L’Intifada dei coltelli, con nuove vittime da una parte e dall’altra, va avanti a fuoco lento. Le proteste palestinesi e tra gli arabi israeliani anche, mentre Israele insiste per dire che non ha cambiato e non saranno cambiati gli accordi per i luoghi santi di Gerusalemme. Nelle prossime ore, il segretario di Stato americano vedrà il premier israeliano a Berlino (primo punto sull’agenda, chiarire la posizione israeliana riguardo la spianata delle moschee) e poi, sabato ad Amman, il presidente palestinese.
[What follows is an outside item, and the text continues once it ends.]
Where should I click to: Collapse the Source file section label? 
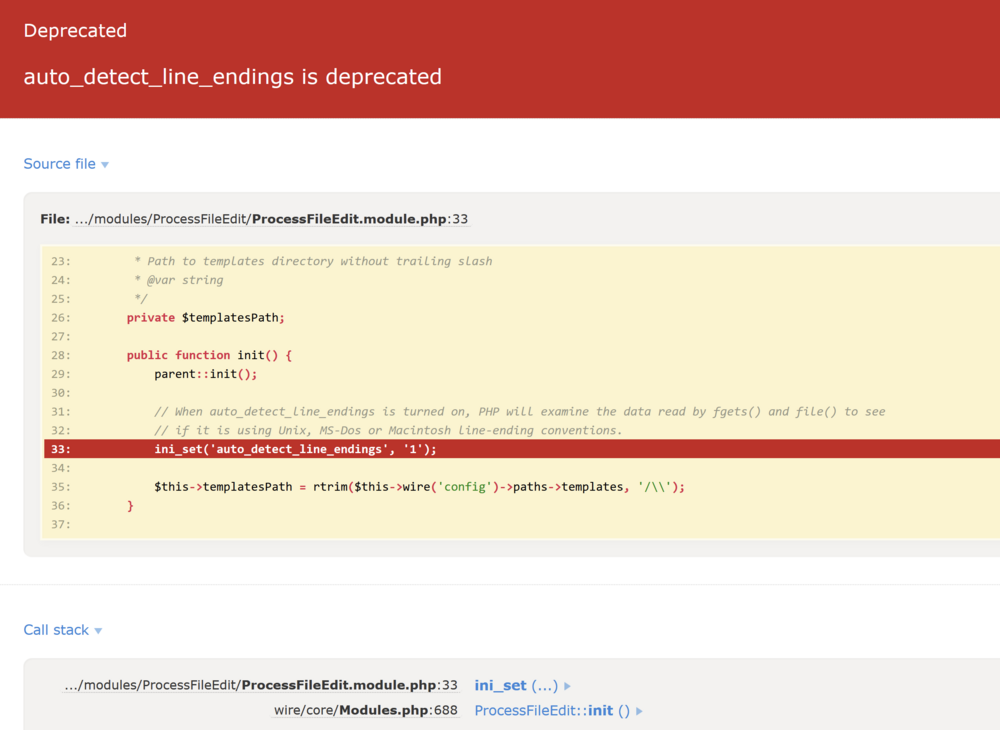point(60,164)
Kerry vorrebbe organizzare un vertice tra i due ma per Netanyahu il dialogo deve aspettare la fine della violenza e, dice, dell’«incitamento».
POLITICA CONTRO VIOLENZA
Il segretario generale dell’Onu, in un video-messaggio a israeliani e palestinesi prima di arrivare in Israele ha parlato chiaro: «Serve un orizzonte politico per rompere questo ciclo di violenza e di paura». Rivolgendosi ai giovani palestinesi, Ban Ki-moon ha aggiunto: «Capisco la vostra frustrazione, so che le vostre speranze di pace si sono infrante innumerevoli volte, ma vi esorto a trasformarla in una voce forte ma pacifica per il cambiamento». Riconoscendo le preoccupazioni per la sicurezza degli israeliani, ha fatto notare che «le risposte dure da parte delle autorità e la demolizione delle case» non portano a questo obiettivo. A tutti ha chiesto di «non permettere gli estremisti da entrambe le parti di usare la religione per alimentare ulteriormente il conflitto».
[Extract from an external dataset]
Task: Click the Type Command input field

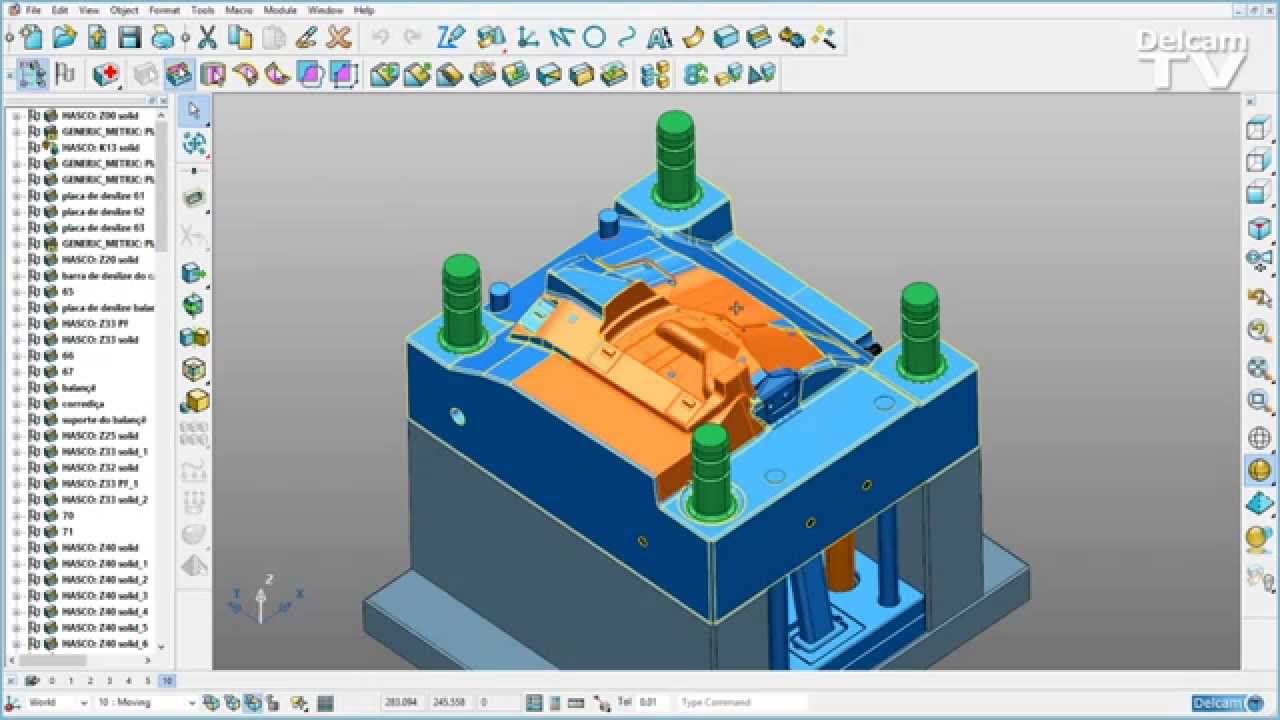Action: pyautogui.click(x=740, y=703)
Netanyahu continua ad accusare Abu Mazen di non fare abbastanza contro l’incitamento, mentre l’Intelligence israeliana ammette che il presidente palestinese non soltanto non vuole una nuova Intifada ma fa di tutto per bloccare i gruppi estremisti. Hamas, il movimento islamico, lo preoccupa quanto preoccupa Israele e ieri soldati israeliani sono entrati a Ramallah, sede del governo palestinese, per arrestare il leader politico di Hamas in Cisgiordania. Lo sceicco Hassan Yusef, secondo un portavoce militare, «ha incitato al terrorismo». L’accusa: lui o qualcuno altro della dirigenza del movimento islamico avrebbe ordinato la ripresa degli attentati suicidi in Israele o contro i coloni nei territori occupati. Per un altro esponente di Hamas, a Gaza, i giovani dovrebbe passare dai coltelli a usare armi da fuoco.
I TIMORI DI NETANYAHU
Non è la prima volta che Yusef finisce in carcere. È un esponente di spicco dell’ala cosiddetta pragmatica di Hamas che, secondo fonti arabi, in questo momento non vuole assolutamente creare i presupposti per un’altra guerra a Gaza ma che amerebbe assumere un ruolo guida di un’eventuale insurrezione in Cisgiordania. Uno dei suoi nove figli – Mussab Hassan Yusef – ha ottenuto notorietà a livello internazionale quando si è scoperto che con il soprannome di “Principe Verde” era stato, per dieci anni, un informatore dei servizi segreti israeliani. Oggi, convertitosi al cristianesimo, vive negli Stati Uniti.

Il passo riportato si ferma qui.